08 December 2006

Android Actuators, Little by Little

As I mentioned in a previous post, the Nanotech Institute of the University of Texas at Dallas, has been working on solving the problem of "robot muscle"--strong and efficient linear actuators for androids and robots. Ray Baughman is the director of the Institute, and principal overseer of the robot muscle projects at UTD.

In Baughman's latest work, done in collaboration with John Madden at the University of British Columbia, the researchers made actuators out of carbon-nanotube yarns. The yarns are created by first growing densely packed nanotubes, each about 100 micrometers long. The carbon nanotubes are then gathered from a portion of this field and spun together into long, thin threads. The nanotube yarn can be just 2 percent of the width of a hair--not even visible--but upwards of a meter long. According to Baughman, spinning these threads was "like hauling in a fish with an invisible line." In his conference presentation, he described yarns that could support loads 150 times greater than nanotube papers could.


However, much work remains to be done in developing the materials. For one thing, as greater loads are applied to actuators, they can start to exhibit "creep"--that is, they do not completely return to their original state with successive cycles. Baughman says that before these actuators can be useful, creep must be eliminated. "Under load, the cycle is not reversible--you've got a little creep. In most actuator applications, you don't want any creep."

Another key issue is scaling up from thin individual threads. Although the carbon-nanotube muscles can outperform natural muscles on a per-area basis, exerting 100 times the force, natural muscles are much larger, making them stronger. This scale-up issue has been a challenge for artificial muscles in general, which is why they still can't beat human muscles in such functions as arm wrestling, Bar-Cohen says.
Source.

Strong and efficient self-contained linear actuators are one of the main obstacles to making a free moving, unplugged android.

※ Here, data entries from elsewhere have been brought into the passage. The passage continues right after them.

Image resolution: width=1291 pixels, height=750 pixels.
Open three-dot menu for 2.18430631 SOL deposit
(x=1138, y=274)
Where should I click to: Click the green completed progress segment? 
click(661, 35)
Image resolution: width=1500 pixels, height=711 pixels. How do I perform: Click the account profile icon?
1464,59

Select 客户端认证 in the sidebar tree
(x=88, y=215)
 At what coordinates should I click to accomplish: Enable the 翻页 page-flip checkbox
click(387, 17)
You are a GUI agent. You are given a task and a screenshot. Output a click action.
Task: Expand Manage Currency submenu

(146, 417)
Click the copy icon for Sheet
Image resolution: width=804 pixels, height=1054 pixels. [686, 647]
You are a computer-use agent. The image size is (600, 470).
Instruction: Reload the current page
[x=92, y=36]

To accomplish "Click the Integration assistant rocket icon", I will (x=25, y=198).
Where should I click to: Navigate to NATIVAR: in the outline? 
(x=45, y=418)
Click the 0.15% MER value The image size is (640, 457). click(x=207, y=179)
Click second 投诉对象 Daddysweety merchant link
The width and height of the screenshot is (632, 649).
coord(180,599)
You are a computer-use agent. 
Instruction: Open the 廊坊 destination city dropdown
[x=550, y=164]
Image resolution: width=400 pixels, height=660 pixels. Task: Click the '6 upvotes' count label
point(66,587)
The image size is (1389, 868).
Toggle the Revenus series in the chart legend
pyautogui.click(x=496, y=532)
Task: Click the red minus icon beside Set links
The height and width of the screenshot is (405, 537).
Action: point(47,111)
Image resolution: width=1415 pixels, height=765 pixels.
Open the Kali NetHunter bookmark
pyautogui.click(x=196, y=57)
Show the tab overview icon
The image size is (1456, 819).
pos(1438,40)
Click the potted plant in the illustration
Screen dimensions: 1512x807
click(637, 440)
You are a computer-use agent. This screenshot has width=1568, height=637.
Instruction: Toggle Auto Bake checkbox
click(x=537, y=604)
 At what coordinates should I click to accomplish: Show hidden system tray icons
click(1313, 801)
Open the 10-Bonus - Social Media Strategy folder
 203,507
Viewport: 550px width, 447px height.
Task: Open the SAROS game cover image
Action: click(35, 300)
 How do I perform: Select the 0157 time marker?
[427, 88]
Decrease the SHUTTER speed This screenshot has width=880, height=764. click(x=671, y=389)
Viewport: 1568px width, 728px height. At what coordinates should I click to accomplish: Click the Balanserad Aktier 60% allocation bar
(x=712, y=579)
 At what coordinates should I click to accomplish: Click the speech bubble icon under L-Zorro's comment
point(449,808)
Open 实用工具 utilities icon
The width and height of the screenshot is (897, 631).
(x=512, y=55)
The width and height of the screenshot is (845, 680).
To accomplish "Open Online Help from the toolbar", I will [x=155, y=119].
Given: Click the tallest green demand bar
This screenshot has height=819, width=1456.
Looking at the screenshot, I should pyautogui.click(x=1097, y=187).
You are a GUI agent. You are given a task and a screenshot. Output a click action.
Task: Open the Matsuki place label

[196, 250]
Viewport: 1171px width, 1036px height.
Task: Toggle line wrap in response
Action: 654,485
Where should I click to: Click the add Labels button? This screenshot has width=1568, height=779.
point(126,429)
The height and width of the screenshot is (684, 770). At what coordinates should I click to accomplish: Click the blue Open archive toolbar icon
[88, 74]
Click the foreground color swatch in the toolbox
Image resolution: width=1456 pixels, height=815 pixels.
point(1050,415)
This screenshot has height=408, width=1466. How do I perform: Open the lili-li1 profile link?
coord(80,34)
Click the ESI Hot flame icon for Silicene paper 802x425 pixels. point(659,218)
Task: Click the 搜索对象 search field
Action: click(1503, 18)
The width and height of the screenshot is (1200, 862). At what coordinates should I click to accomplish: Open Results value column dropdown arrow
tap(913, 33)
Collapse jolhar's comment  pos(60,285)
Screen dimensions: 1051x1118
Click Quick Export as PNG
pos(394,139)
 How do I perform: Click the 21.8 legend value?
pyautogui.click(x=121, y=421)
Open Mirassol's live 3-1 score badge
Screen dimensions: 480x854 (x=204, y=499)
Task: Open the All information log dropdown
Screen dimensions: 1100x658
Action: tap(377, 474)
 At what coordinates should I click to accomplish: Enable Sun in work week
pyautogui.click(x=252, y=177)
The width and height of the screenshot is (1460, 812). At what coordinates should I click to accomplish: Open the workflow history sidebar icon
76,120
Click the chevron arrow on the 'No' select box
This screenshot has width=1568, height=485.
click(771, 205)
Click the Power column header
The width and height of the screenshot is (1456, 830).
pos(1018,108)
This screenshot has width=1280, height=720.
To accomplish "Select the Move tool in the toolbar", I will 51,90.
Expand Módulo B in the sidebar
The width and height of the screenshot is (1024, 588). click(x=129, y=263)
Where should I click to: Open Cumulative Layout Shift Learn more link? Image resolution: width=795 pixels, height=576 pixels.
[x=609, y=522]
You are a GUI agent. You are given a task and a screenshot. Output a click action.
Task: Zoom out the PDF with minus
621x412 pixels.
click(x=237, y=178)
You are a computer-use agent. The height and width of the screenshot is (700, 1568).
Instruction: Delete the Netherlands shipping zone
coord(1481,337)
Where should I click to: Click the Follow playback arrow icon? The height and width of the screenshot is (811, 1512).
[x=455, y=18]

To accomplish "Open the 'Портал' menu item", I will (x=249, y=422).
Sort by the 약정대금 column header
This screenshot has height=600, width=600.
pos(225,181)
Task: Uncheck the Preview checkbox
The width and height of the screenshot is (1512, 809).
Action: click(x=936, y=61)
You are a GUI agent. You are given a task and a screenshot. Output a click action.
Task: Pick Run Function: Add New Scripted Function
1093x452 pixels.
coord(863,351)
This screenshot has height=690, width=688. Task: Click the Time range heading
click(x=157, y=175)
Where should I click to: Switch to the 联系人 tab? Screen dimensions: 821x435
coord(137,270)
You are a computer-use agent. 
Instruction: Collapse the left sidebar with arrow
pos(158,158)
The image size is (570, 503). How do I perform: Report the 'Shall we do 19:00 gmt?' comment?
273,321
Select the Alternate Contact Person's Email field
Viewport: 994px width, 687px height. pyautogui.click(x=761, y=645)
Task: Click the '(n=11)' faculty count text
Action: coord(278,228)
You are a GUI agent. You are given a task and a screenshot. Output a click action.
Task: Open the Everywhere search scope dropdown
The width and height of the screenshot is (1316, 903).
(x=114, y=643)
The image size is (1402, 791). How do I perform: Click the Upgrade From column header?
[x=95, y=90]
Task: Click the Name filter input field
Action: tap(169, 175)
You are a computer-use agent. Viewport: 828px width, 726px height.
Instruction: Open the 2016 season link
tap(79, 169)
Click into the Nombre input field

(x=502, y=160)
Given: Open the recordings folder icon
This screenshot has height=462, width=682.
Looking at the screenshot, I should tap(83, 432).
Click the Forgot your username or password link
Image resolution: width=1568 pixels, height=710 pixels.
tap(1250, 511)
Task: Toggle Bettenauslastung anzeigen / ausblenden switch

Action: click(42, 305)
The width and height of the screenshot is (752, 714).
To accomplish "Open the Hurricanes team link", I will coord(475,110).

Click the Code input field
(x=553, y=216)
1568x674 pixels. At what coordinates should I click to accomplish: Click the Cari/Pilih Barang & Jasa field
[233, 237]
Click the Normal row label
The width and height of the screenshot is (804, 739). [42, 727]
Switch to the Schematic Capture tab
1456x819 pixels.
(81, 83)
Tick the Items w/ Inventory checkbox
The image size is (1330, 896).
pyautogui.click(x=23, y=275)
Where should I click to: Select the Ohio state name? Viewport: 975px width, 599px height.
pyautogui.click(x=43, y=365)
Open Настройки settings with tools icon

The balance problem has been as good as solved by engineers in Japan, and by technology developed by college dropout inventor Dean Kamen.

Rodney Brooks and other progressive roboticists and workers in machine intelligence have made progress in making "robot brains" produce behaviour that is more animal-like, and eventually human-like.

But androids need to be able to ambulate without pneumatic, hydraulic, or electrical cables attached. They should be able to work for several hours without being re-fueled--just as humans can go for several hours between meals. For androids to be able to move in a human-like fashion, they need linear actuators that work in an analogous manner to muscle. And even though the workers at UTD still have far to go to accomplish all that, they are making significant progress.

So tonight when you are gathered with your friends in the local pub, raise a glass to Ray Baughman and his group. They are helping to change the world.